Iron Man? Watchmen? The Dark Knight? Forget ’em.

The greatest superhero movie ever is here – and it’s a DC/Marvel crossover, with cutting-edge special effects that make Avatar look like sock puppets and flashlights. I still can’t figure out how they’ve done these magnificent flying sequences. Check it out:


Anarchists in Space

Ursula K. Le Guin

Paul Raven reviews Ursula K. Le Guin’s classic novel The Dispossessed, a tale of the confrontation between an anarcho-syndicalist culture and a state-capitalist culture. (CHT François.) Though Le Guin’s personal sympathies were with the anarchists, she doesn’t stack the deck (unlike most political science fiction): the anarcho-syndicalist culture is actually pretty sucky. But the state-capitalist culture is even suckier. (I didn’t say it was a cheerful book. But it’s a very good book.)

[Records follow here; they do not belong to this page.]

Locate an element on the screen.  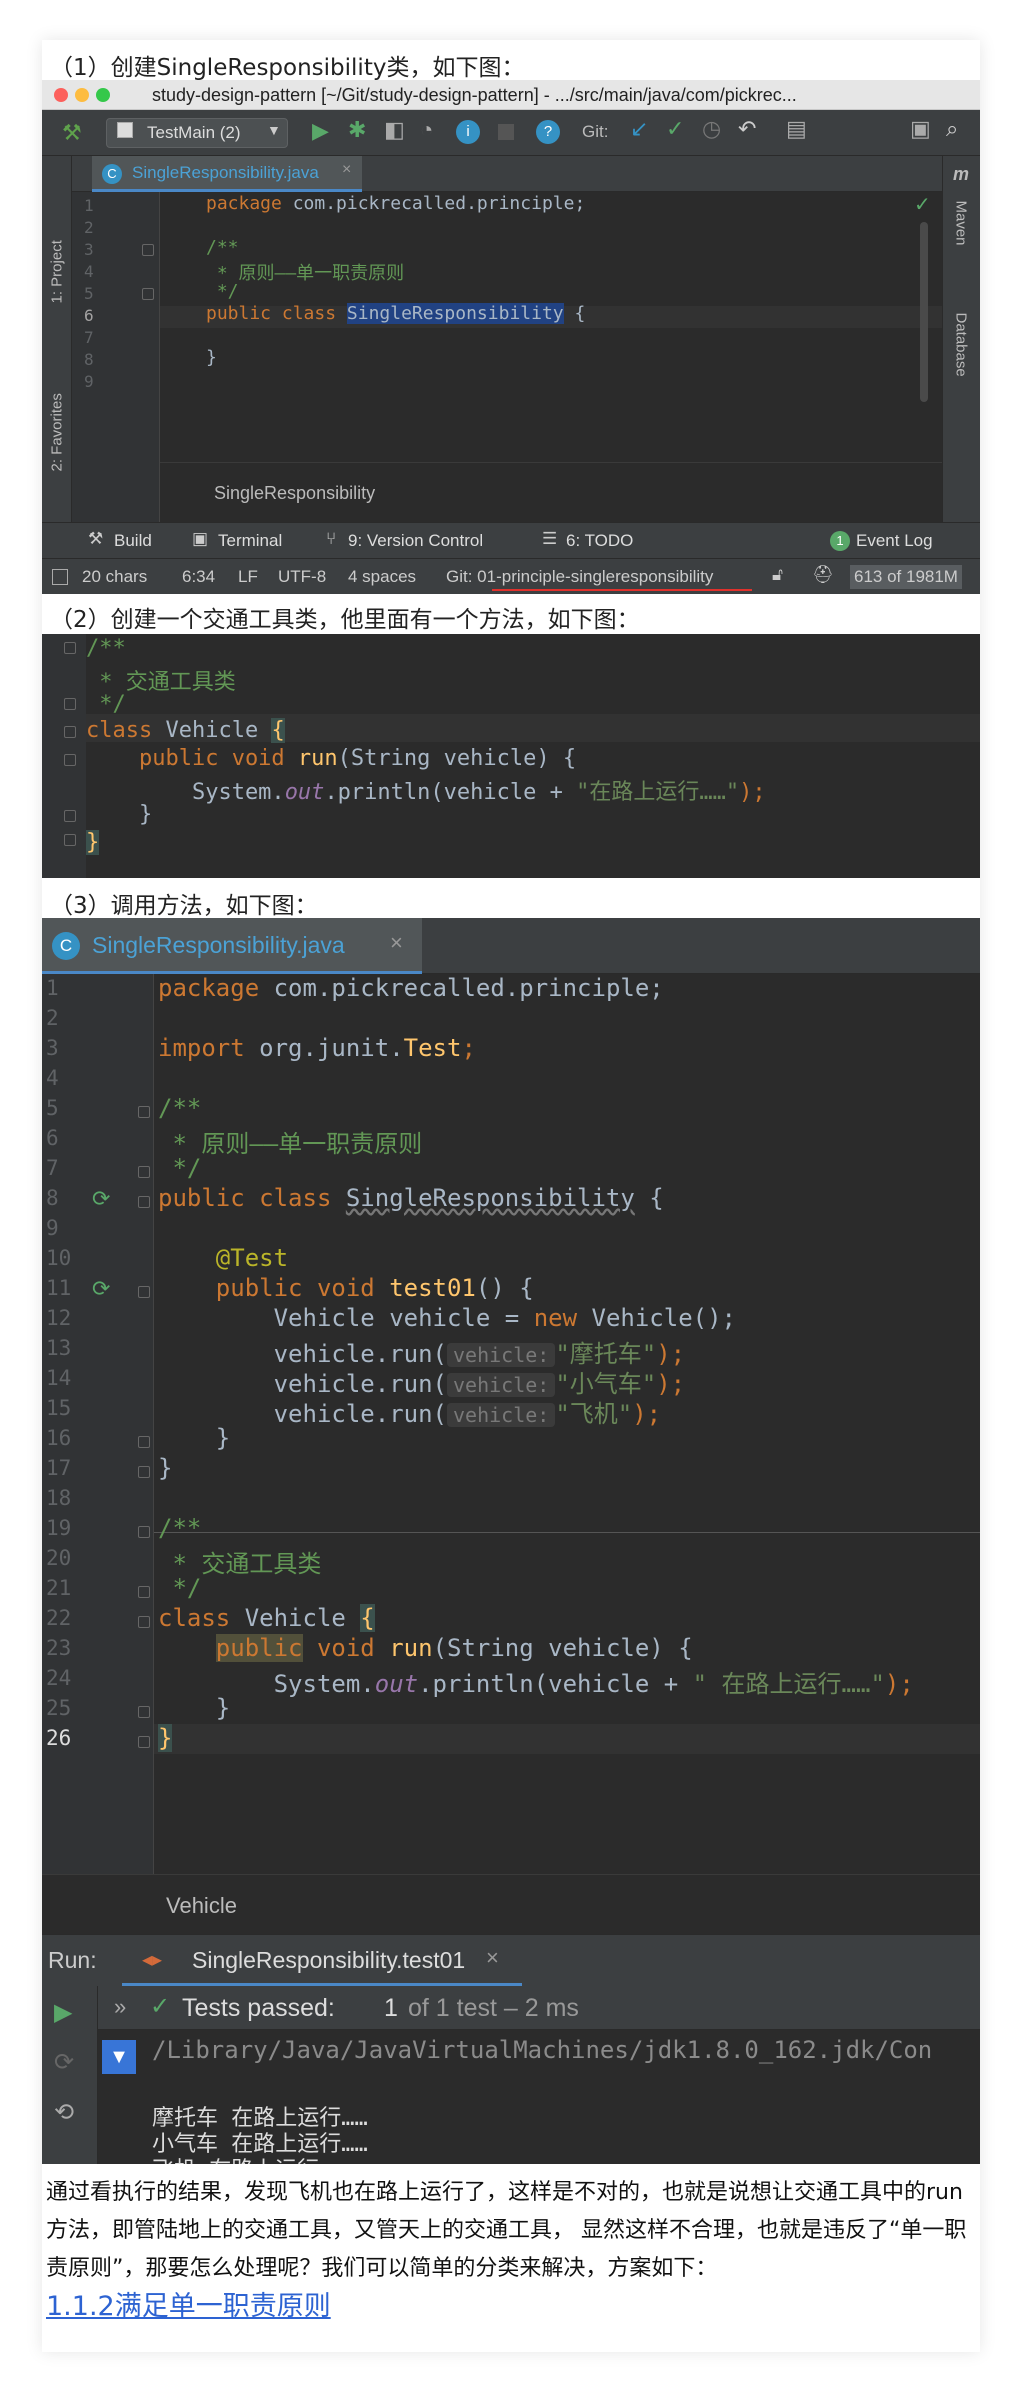
close-window-button is located at coordinates (61, 95).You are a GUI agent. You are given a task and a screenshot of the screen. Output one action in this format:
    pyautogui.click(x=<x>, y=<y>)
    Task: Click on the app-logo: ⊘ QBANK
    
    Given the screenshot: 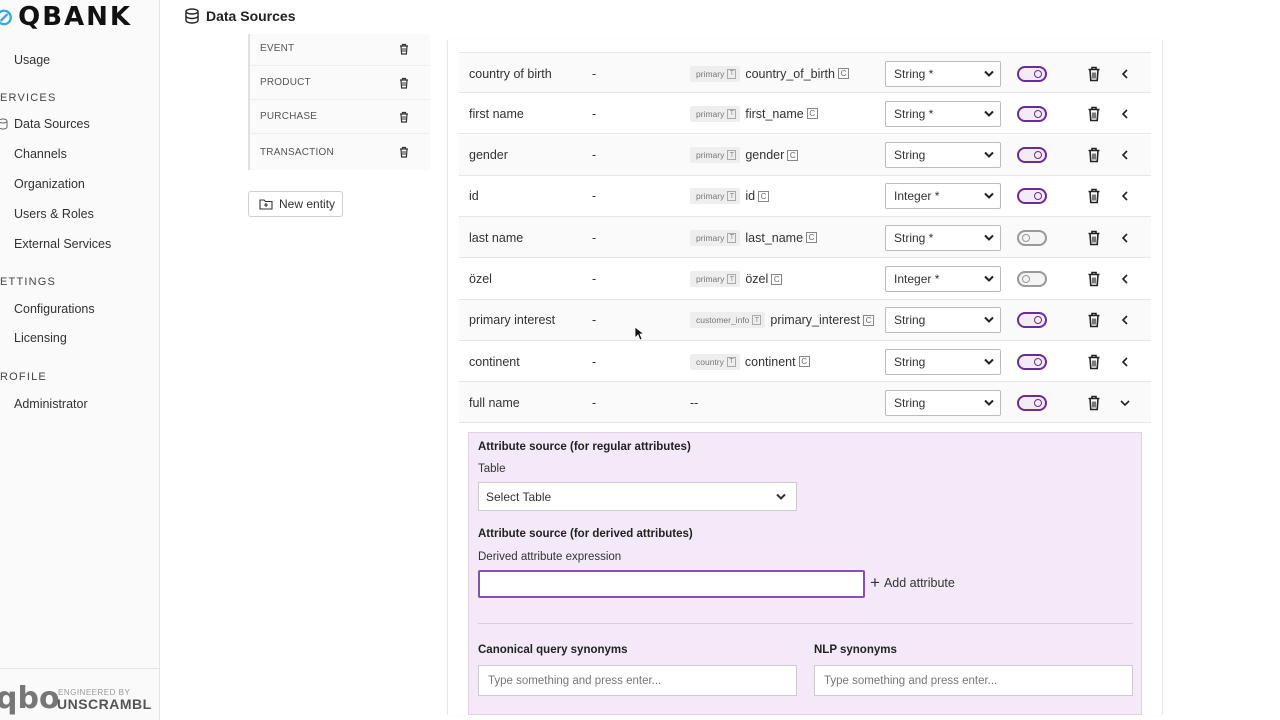 What is the action you would take?
    pyautogui.click(x=66, y=17)
    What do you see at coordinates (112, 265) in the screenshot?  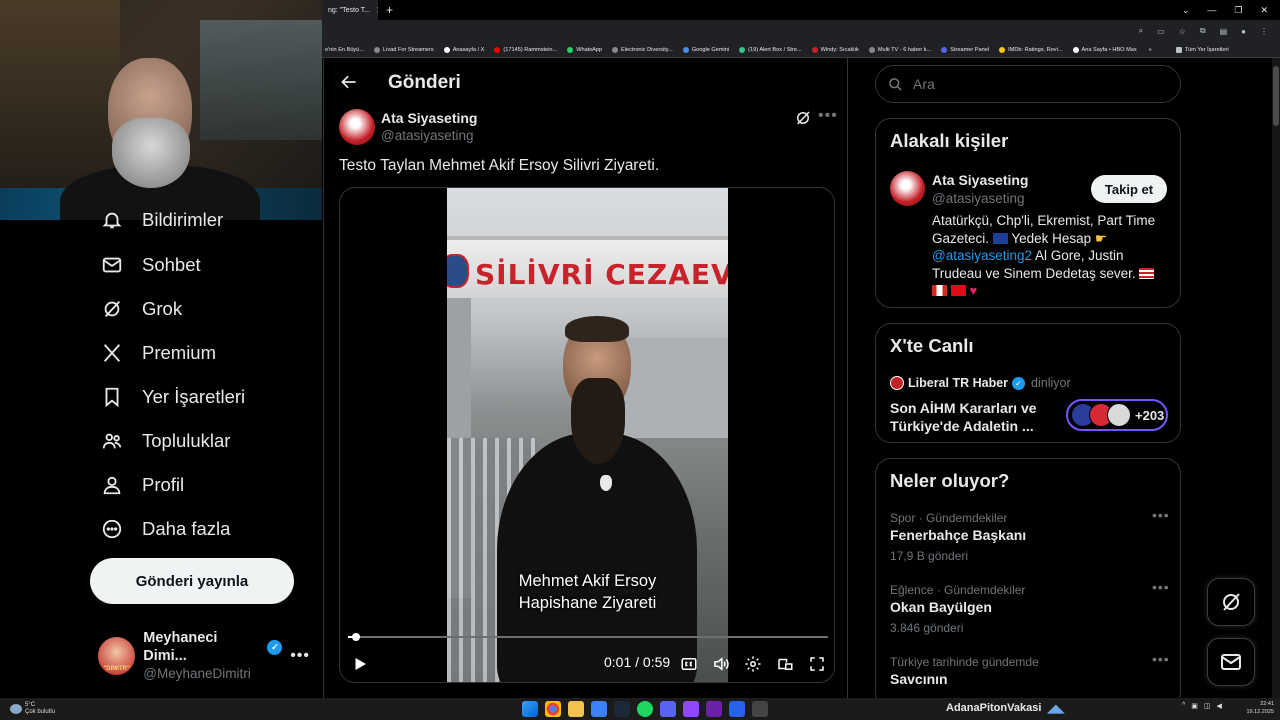 I see `mail-icon` at bounding box center [112, 265].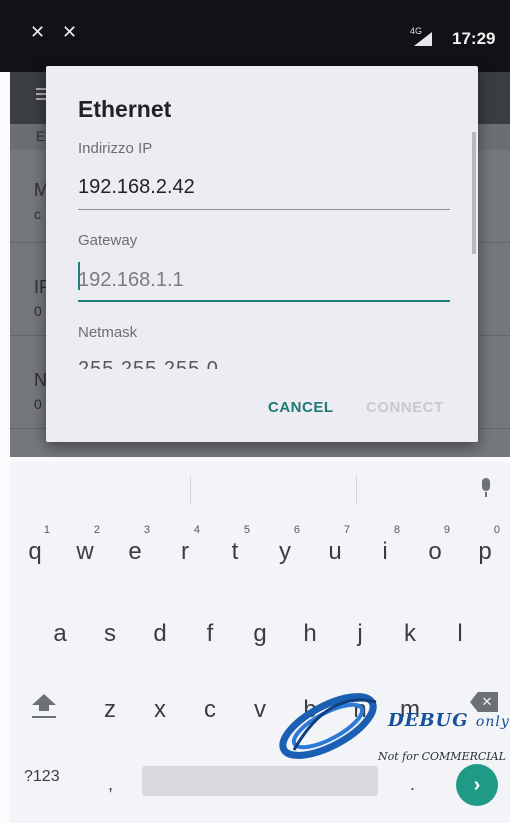  What do you see at coordinates (405, 408) in the screenshot?
I see `connect-button: CONNECT` at bounding box center [405, 408].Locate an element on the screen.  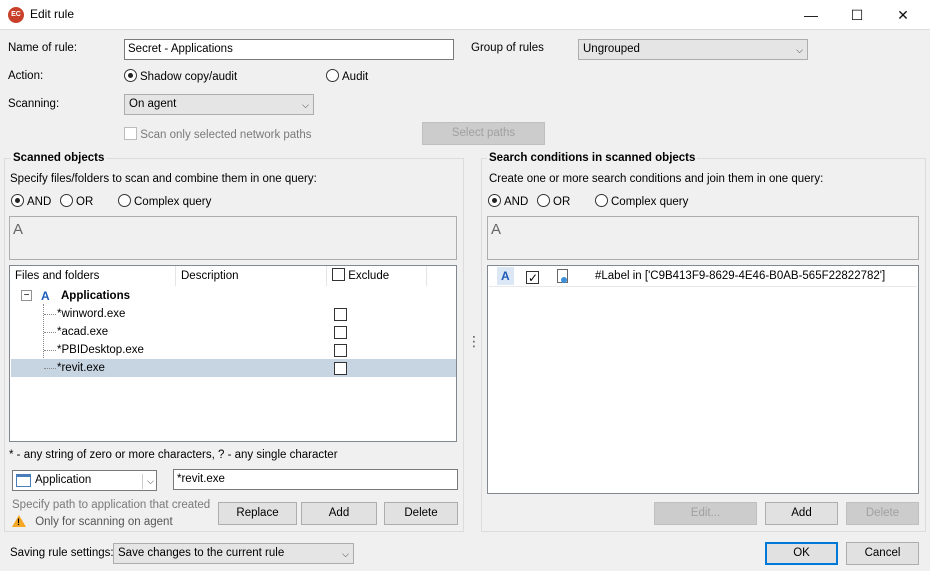
saving-rule-select: Save changes to the current rule ⌵ is located at coordinates (234, 554).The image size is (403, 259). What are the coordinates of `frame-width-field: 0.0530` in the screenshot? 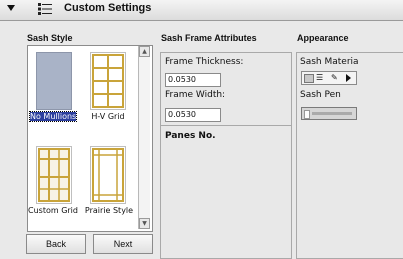 It's located at (193, 115).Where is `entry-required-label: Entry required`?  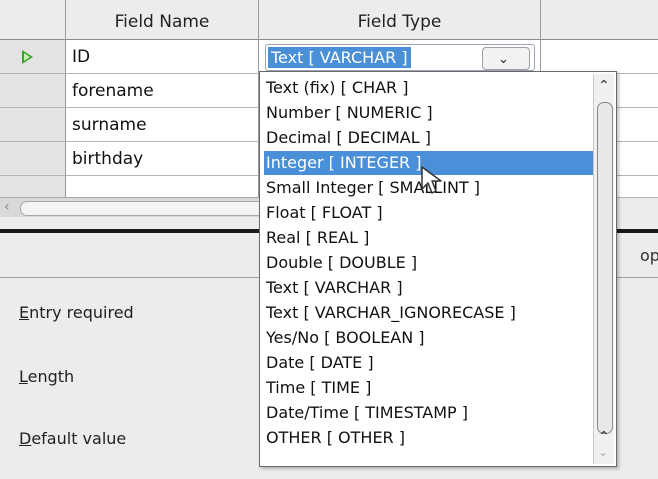
entry-required-label: Entry required is located at coordinates (76, 312).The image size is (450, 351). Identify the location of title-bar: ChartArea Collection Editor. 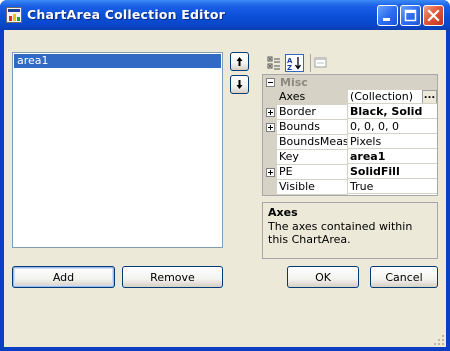
(225, 15).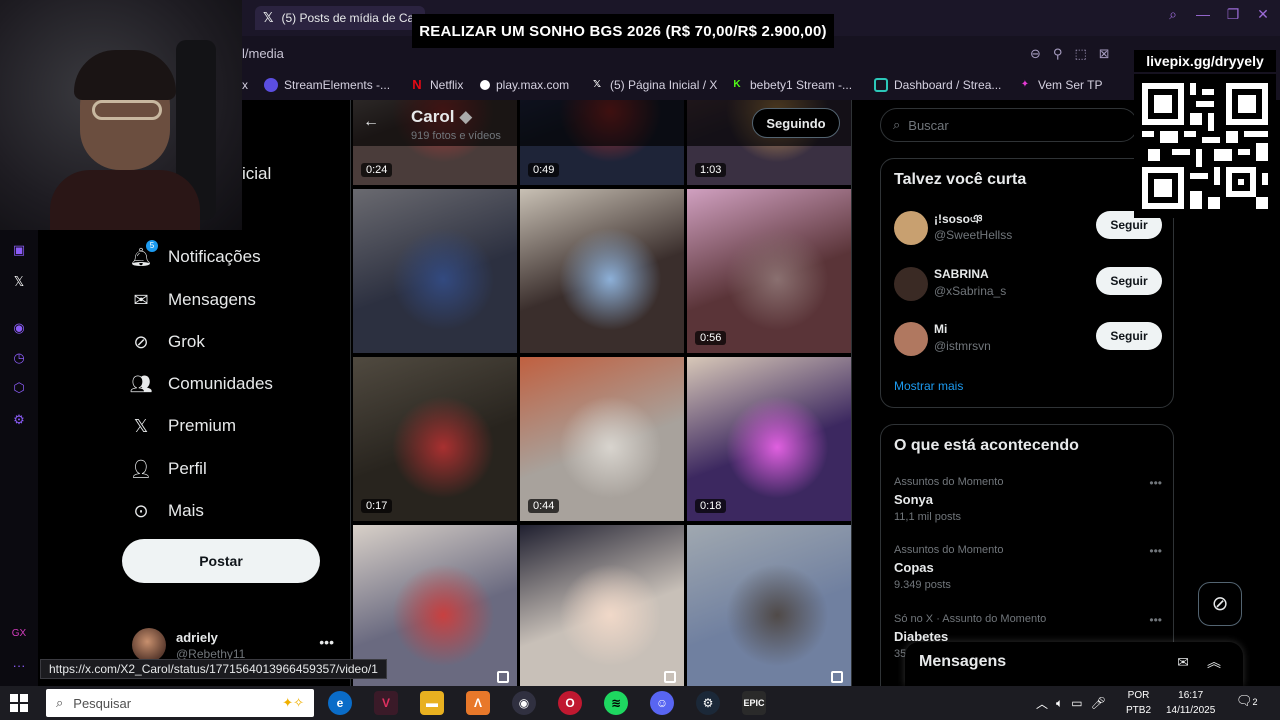  Describe the element at coordinates (754, 703) in the screenshot. I see `epic-games-icon: EPIC` at that location. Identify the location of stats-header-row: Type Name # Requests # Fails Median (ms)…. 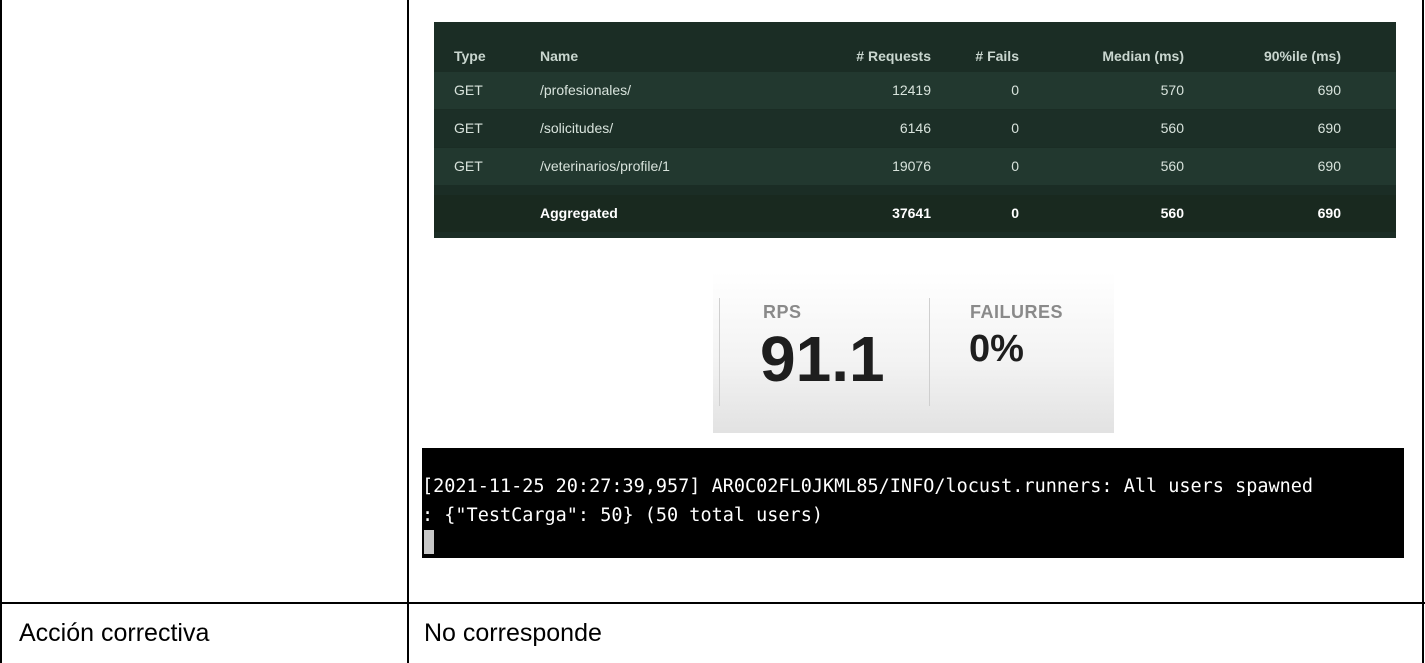
(915, 50). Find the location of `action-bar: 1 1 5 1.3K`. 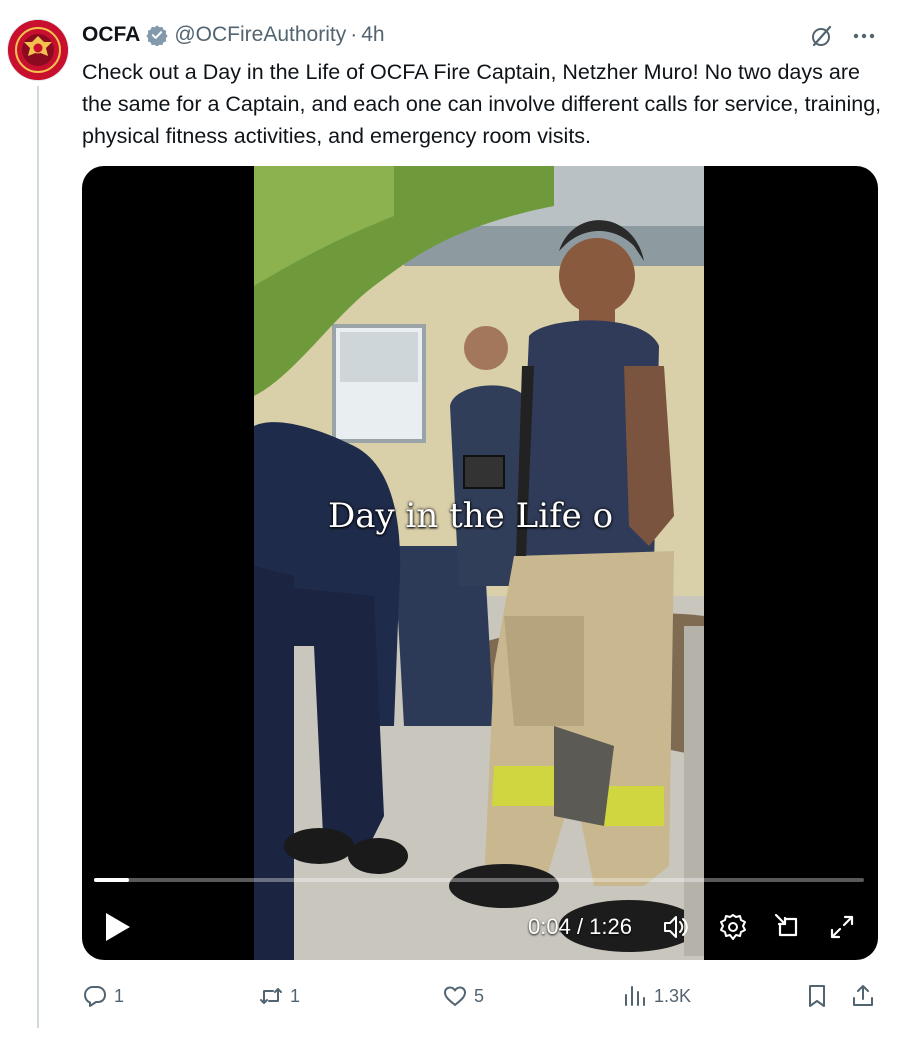

action-bar: 1 1 5 1.3K is located at coordinates (482, 996).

Related whereunto, some random items:

  • There’s a book of essays titled The New Utopian Politics of Ursula K. Le Guin’s The Dispossessed. I haven’t read it; but apparently Le Guin liked it and contributed an essay herself.
  • L. Neil Smith semi-dedicated his anarcho-capitalist novel The Probability Broach to Le Guin and The Dispossessed. (At least that’s true of the first edition; I don’t have the revised edition handy.) He also commends Hayek’s Capitalism and the Historians to Le Guin’s attention in order to nudge her toward a more favourable attitude to property. (I gotta say, that’s not the book I would have picked for that purpose.)
  • I’ve long suspected that Ken MacLeod’s The Cassini Division, with its confrontation between a flawed but functional anarcho-capitalist society and a flawed but functional anarcho-communist society, was partly inspired by Le Guin’s book.
  • One of Le Guin’s last works, The Telling, deals with Taoist-inspired communities struggling under an oppressive system variously described by reviewers as a “tightly controlled capitalist government” and a “soulless form of corporate communism.” I haven’t read it yet either.

Addendum: I remembered something else I’d intended to mention: in addition to Ken MacLeod’s The Cassini Division being partly inspired by The Dispossessed in its theme, I’ve wondered whether MacLeod’s earlier novel The Stone Canal might be partly inspired by The Dispossessed in its narrative structure, with one storyline being told through the odd-numbered chapters while a “flashback” background story, featuring the same viewpoint character – in both cases an anarchist scholar – runs through the even-numbered chapters (though of course other writers have done such things as well).


Like a Tea Tray in the Sky

Two puzzles about the Bat-signal:

Bat-signal

a) What happens if Commissioner Gordon needs to contact Batman in the daytime? Or on a night that doesn’t have low-lying clouds? I can see why the tv version installed a Batphone.

b) If I were a Gotham City villain, I’d hole up with a rocket launcher in a building near the one with the Bat-signal. Then when the signal comes on I know Batman will soon be on the neighbouring roof. I watch, I aim, boom.